From: Lee Corbin (lcorbin@tsoft.com)
Date: Mon Jun 16 2003 - 18:07:58 MDT
Wow! One certainly envies Eliezer's turnaround time. Did you
see that? Ten minutes between (his) sending and (the Extropian)
reception! Oh... I see that I just got lucky too! Strange.
> > Regardless of how bad it looks, try whenever possible to stop
> > short of accusations. One trick that works for me is to
> > abruptly change my (now written) accusation into a question.
> >
> > Here is how: Append the words "Why shouldn't someone think
> > that" before the accusation, and then add the words "given your
> > remark here?", or "since you say [quote]".
> >
> > Presto. You've made your point, you've said what you're
> > thinking, and yet, as the other party studies what you have
> > written, he or she can find nothing unfair or excessively
> > confrontational.
>
> Why shouldn't someone think that this is a transparently obvious ploy?
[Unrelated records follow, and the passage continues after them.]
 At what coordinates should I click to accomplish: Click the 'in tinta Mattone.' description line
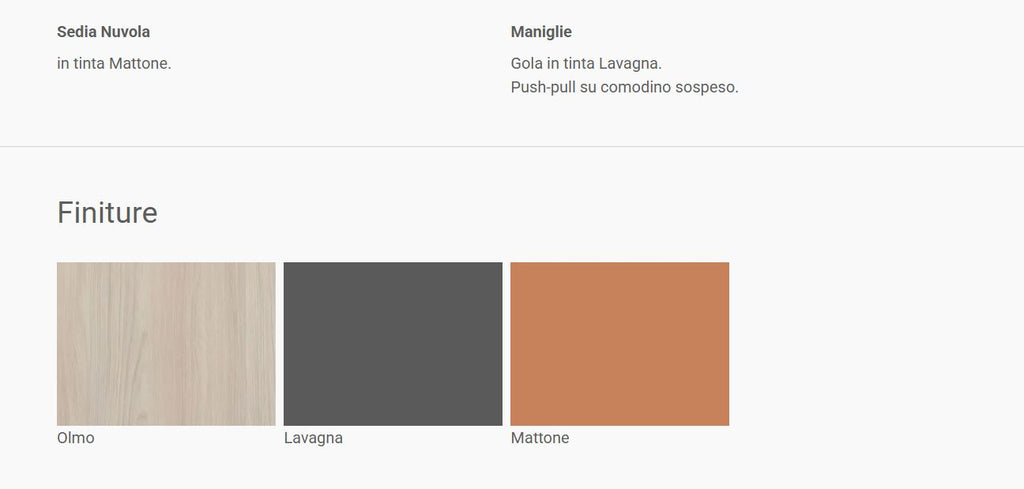pos(114,64)
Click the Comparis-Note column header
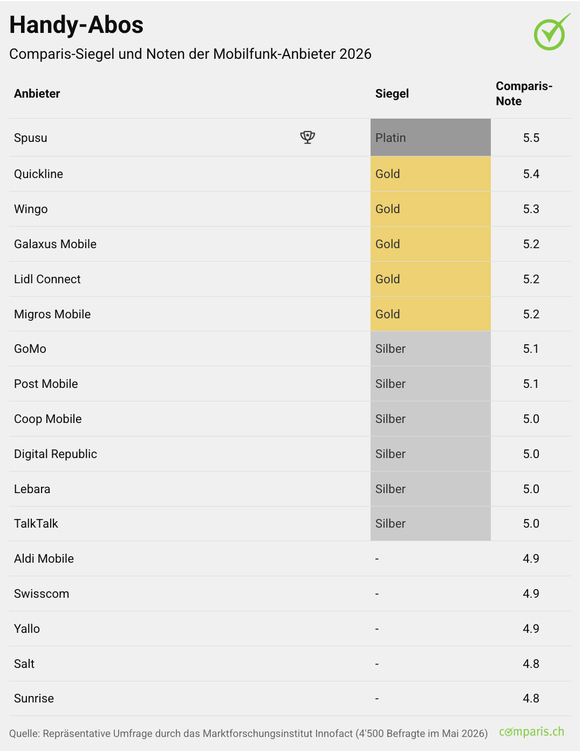Image resolution: width=582 pixels, height=751 pixels. [x=524, y=93]

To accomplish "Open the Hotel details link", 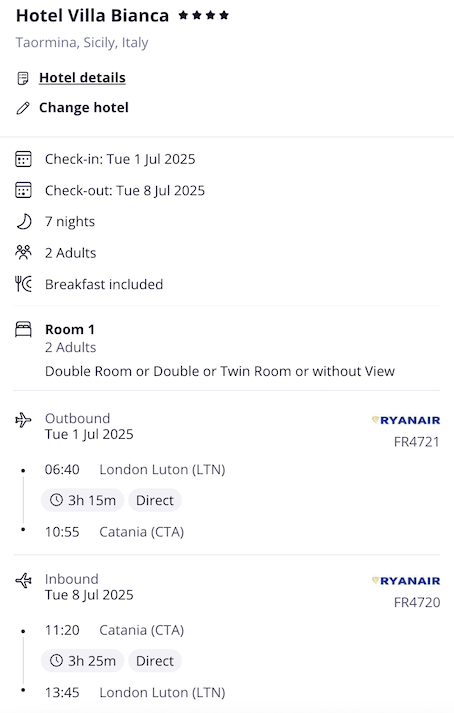I will (x=82, y=78).
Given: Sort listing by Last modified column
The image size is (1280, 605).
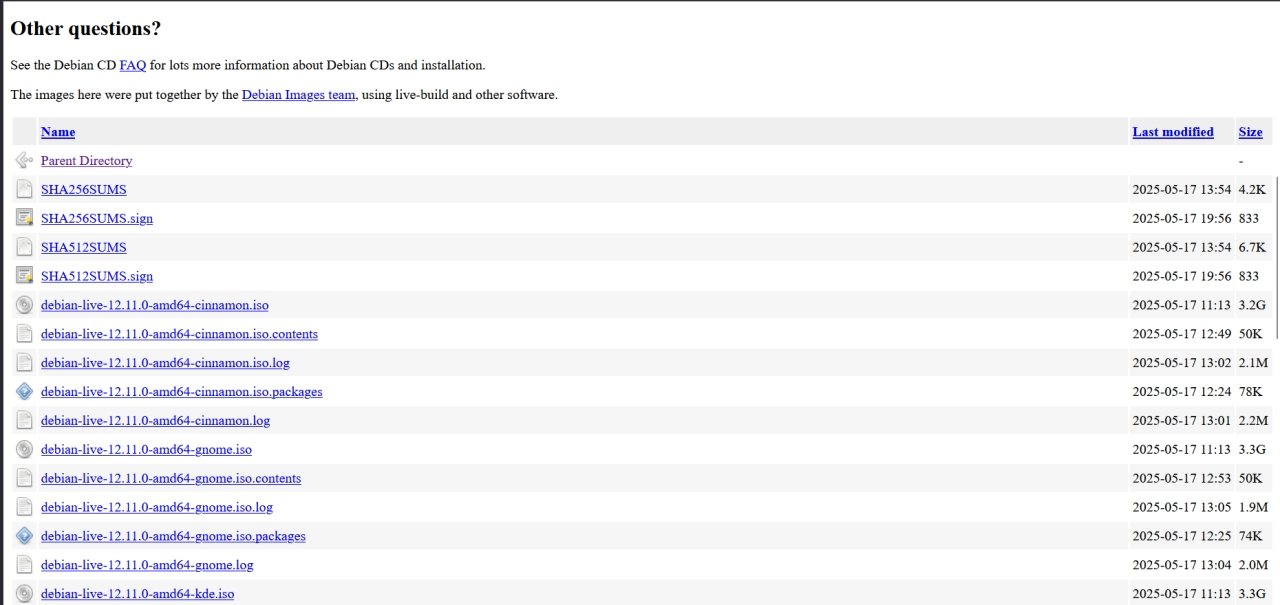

Imagine yourself---perhaps quite angry---beginning to formulate
your reply. You want to proclaim to the world your indignation.
But where exactly to start? The more you read it, the more it
begins to look like a question and the less it resembles an
accusation.
Quoting the text hardly helps!
(To be sure---you know damn well what he *may* have meant.
What he probably meant. What he almost certainly meant.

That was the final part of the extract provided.